== Segment start ==
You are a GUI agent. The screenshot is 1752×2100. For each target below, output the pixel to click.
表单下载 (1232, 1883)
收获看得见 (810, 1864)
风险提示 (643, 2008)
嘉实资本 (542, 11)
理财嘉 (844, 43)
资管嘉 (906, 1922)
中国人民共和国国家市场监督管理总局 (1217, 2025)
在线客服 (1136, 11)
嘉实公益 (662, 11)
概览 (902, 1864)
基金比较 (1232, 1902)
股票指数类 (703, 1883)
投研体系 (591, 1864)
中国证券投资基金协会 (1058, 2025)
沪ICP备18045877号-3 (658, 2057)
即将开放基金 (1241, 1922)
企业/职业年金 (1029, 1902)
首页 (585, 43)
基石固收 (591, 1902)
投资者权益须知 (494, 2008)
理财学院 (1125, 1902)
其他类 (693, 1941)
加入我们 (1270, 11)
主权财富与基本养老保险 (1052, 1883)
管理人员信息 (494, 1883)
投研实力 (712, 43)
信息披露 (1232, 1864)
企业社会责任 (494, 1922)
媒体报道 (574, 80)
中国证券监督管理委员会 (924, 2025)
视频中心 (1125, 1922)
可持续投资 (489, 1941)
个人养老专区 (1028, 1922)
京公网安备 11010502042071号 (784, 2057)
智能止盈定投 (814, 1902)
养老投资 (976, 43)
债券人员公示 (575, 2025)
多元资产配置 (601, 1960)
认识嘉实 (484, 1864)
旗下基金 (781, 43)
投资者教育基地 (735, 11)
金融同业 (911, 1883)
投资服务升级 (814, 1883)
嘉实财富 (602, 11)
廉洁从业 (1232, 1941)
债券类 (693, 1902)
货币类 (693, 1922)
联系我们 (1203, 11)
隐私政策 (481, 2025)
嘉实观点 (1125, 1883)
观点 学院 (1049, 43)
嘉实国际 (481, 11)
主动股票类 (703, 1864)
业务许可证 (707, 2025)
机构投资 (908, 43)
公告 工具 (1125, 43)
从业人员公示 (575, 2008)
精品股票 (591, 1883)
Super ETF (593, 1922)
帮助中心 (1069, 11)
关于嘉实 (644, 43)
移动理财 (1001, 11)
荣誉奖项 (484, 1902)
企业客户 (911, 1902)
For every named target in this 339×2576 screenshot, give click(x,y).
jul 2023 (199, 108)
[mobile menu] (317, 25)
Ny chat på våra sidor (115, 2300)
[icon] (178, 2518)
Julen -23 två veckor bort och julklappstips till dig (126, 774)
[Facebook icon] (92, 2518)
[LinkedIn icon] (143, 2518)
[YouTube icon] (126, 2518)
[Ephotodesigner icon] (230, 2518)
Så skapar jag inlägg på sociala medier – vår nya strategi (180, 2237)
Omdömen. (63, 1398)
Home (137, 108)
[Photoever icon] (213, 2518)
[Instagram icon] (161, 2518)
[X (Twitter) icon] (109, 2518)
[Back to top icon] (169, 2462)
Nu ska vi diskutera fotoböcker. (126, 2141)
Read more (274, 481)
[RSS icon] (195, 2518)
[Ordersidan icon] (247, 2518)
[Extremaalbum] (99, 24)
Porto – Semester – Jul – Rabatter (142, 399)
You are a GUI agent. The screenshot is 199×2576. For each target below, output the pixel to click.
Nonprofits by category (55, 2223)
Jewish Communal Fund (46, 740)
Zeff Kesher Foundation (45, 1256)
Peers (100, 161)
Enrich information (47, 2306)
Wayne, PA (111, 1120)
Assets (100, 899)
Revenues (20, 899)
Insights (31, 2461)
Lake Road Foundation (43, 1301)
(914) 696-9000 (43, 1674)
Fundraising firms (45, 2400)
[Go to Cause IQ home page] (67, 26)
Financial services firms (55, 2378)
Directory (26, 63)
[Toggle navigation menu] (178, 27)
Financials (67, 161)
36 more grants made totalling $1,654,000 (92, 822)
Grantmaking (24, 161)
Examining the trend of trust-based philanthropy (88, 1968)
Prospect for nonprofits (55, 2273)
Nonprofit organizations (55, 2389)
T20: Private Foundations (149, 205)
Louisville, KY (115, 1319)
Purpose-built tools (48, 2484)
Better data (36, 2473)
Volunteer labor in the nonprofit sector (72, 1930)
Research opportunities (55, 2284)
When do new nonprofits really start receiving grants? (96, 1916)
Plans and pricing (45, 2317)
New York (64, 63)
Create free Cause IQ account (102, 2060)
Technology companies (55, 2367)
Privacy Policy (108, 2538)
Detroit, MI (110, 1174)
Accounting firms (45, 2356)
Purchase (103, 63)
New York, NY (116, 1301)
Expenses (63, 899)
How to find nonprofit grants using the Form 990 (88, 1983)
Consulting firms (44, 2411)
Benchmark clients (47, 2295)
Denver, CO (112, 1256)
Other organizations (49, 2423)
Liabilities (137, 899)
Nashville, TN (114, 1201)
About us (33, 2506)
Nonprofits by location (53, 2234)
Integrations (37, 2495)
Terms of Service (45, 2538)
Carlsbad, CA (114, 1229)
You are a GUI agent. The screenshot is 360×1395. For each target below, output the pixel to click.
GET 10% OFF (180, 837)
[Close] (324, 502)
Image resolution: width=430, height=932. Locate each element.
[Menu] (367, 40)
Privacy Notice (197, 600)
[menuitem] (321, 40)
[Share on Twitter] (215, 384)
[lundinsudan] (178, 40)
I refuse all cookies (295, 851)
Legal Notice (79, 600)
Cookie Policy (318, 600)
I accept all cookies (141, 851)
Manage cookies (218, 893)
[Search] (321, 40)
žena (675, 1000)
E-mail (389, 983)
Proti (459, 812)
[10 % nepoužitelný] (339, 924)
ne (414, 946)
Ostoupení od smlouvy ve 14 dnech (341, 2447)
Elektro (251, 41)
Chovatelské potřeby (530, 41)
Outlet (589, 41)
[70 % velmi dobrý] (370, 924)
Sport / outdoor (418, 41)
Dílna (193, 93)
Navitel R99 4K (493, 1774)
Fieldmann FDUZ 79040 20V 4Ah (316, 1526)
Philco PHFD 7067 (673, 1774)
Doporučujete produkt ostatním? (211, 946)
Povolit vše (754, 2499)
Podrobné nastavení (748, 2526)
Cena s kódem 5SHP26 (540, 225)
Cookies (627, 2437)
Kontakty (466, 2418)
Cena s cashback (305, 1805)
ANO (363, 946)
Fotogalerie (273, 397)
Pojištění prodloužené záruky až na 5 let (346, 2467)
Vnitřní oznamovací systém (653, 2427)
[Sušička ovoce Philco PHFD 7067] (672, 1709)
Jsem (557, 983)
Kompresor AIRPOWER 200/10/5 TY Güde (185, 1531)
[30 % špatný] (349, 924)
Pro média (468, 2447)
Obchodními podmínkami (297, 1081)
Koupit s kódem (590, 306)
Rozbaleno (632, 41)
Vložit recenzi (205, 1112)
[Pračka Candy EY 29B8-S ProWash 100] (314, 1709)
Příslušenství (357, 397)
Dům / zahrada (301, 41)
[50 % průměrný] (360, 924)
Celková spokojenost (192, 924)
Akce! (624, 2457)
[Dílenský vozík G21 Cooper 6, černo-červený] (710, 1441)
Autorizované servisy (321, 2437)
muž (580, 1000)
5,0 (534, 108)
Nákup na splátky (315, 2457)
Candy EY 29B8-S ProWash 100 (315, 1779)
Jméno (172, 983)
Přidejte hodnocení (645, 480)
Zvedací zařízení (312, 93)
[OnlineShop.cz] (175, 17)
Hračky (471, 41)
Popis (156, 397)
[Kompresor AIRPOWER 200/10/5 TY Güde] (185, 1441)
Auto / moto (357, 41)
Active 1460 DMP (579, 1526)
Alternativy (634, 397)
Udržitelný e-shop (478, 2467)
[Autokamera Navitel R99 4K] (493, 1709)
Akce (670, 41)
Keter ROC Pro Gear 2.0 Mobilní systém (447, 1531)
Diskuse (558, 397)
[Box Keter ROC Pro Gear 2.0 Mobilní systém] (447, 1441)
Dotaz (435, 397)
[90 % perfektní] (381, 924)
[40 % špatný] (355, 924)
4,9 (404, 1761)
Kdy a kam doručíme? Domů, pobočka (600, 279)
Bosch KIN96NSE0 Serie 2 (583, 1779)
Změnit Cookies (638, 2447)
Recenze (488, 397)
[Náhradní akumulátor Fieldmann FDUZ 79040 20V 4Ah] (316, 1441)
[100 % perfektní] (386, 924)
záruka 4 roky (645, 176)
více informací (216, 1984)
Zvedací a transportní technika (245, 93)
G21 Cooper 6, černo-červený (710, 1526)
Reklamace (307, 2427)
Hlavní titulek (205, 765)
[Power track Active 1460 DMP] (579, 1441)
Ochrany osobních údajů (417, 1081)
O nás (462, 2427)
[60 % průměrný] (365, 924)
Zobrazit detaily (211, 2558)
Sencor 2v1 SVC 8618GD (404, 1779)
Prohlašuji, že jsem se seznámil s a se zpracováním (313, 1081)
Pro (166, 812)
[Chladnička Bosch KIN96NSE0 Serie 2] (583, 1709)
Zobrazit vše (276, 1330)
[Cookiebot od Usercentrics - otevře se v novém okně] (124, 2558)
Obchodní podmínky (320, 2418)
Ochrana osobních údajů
== Segment end ==
§ Directions for this task:
Would you please copy, word for word, everything above from the line containing "其他类 (693, 1941)" down to the line containing "公告 工具 (1125, 43)", those two lines included?

§ Exercise solution:
其他类 (693, 1941)
加入我们 (1270, 11)
主权财富与基本养老保险 (1052, 1883)
管理人员信息 (494, 1883)
投研实力 (712, 43)
信息披露 (1232, 1864)
企业社会责任 (494, 1922)
媒体报道 (574, 80)
中国证券监督管理委员会 (924, 2025)
视频中心 (1125, 1922)
可持续投资 (489, 1941)
个人养老专区 (1028, 1922)
京公网安备 11010502042071号 (784, 2057)
智能止盈定投 (814, 1902)
养老投资 (976, 43)
债券人员公示 (575, 2025)
多元资产配置 (601, 1960)
认识嘉实 (484, 1864)
旗下基金 (781, 43)
投资者教育基地 (735, 11)
金融同业 (911, 1883)
投资服务升级 (814, 1883)
嘉实财富 (602, 11)
廉洁从业 (1232, 1941)
债券类 (693, 1902)
货币类 (693, 1922)
联系我们 (1203, 11)
隐私政策 (481, 2025)
嘉实观点 (1125, 1883)
观点 学院 (1049, 43)
嘉实国际 (481, 11)
主动股票类 (703, 1864)
业务许可证 (707, 2025)
机构投资 (908, 43)
公告 工具 (1125, 43)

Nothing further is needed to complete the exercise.